◆ **WHAT YOU ARE ASKED TO DO**
Each line containing the string "sidebar" should be copied out of the entries.

◆ **Collected data entries**
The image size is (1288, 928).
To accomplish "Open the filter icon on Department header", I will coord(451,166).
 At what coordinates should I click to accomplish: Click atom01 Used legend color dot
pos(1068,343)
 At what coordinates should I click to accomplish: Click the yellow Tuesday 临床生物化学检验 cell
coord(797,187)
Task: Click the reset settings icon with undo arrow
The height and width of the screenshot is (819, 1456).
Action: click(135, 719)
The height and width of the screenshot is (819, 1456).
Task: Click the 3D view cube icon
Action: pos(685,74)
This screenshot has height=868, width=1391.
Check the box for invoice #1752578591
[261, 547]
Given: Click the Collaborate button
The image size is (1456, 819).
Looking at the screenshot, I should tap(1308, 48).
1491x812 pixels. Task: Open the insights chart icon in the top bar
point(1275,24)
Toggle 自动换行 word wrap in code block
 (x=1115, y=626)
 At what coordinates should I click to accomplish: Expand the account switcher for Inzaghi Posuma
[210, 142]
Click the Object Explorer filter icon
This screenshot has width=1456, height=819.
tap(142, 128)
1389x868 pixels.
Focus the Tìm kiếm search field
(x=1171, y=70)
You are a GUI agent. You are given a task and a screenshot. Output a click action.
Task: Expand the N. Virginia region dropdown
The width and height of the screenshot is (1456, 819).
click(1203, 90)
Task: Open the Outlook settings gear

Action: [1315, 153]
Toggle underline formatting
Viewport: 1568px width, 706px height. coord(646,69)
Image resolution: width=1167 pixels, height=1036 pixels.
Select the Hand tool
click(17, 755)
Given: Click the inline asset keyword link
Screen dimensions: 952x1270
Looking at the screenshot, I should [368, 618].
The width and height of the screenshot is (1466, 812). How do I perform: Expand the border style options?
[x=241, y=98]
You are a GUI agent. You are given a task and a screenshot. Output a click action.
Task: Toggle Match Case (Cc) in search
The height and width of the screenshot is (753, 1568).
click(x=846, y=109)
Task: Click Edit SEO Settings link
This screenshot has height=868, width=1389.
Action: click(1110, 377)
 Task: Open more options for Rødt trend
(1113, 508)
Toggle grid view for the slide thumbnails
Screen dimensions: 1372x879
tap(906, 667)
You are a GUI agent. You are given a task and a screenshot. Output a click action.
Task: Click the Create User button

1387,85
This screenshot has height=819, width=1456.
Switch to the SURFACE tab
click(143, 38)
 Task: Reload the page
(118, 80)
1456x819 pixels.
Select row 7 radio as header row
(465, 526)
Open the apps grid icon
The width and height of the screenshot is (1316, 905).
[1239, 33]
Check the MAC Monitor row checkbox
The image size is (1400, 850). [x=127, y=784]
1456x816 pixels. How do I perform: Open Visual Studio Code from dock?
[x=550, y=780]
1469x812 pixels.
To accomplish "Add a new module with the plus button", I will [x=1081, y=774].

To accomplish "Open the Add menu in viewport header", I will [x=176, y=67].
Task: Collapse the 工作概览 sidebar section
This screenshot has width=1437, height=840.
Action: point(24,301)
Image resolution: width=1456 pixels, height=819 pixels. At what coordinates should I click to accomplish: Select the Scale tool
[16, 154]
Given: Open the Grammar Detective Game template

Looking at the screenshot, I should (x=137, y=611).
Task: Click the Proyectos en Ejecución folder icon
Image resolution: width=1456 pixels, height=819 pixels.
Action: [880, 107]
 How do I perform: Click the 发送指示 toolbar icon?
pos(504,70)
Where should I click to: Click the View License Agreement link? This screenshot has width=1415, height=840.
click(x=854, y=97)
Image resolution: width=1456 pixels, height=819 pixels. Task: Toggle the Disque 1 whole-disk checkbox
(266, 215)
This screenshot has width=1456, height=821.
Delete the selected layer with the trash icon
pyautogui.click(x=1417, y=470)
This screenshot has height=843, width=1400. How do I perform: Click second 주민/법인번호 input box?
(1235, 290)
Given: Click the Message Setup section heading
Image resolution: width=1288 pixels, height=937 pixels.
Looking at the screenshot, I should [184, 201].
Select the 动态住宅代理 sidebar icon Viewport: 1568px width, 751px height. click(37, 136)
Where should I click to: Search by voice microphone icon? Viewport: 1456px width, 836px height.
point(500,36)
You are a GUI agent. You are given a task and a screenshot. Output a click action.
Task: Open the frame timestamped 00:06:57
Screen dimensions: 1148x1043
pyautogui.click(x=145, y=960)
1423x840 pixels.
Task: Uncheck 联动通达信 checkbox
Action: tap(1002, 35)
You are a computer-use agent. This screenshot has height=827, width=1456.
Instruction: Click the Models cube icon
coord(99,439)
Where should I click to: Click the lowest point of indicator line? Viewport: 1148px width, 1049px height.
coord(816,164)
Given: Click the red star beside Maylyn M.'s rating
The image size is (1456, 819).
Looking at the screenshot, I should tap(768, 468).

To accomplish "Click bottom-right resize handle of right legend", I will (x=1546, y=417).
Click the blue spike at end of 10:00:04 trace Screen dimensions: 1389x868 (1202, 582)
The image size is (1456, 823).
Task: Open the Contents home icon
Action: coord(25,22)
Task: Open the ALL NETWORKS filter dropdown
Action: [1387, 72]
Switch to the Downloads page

◆ **ANSWER FOR THIS EXERCISE**
Task: Collapse the 工作概览 sidebar section
Select the 动态住宅代理 sidebar icon Viewport: 1568px width, 751px height. click(37, 136)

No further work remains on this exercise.